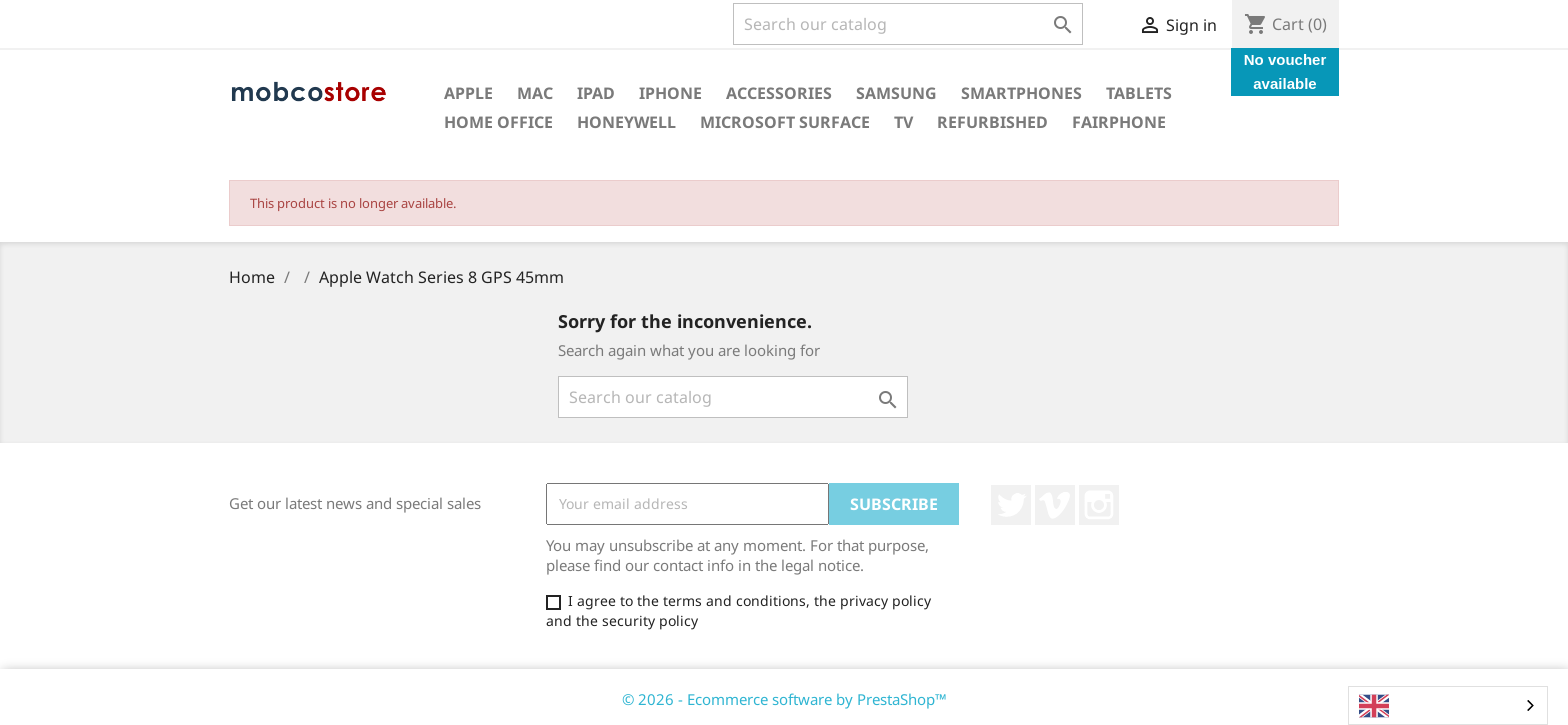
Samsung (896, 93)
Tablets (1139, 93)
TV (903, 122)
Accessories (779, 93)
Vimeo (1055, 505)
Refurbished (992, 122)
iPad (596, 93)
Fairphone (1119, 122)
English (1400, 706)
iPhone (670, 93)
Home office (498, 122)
...
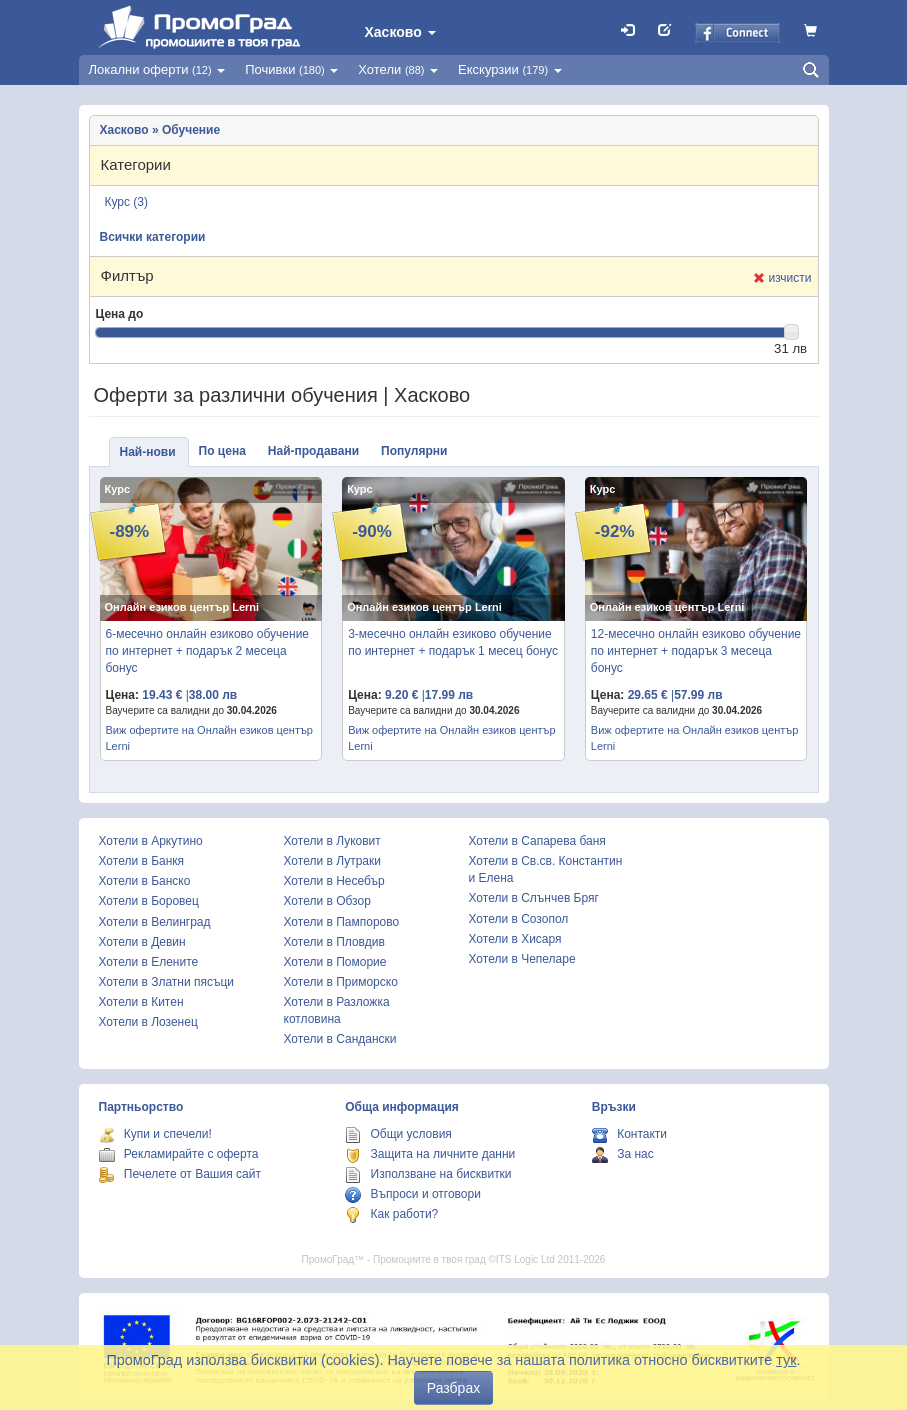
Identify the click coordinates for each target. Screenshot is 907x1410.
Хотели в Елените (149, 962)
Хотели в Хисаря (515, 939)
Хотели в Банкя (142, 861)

▶ Objective:
Extract every line of the data above that contains the string "Хотели".

▶ The completed task:
Хотели в Елените (149, 962)
Хотели в Хисаря (515, 939)
Хотели в Банкя (142, 861)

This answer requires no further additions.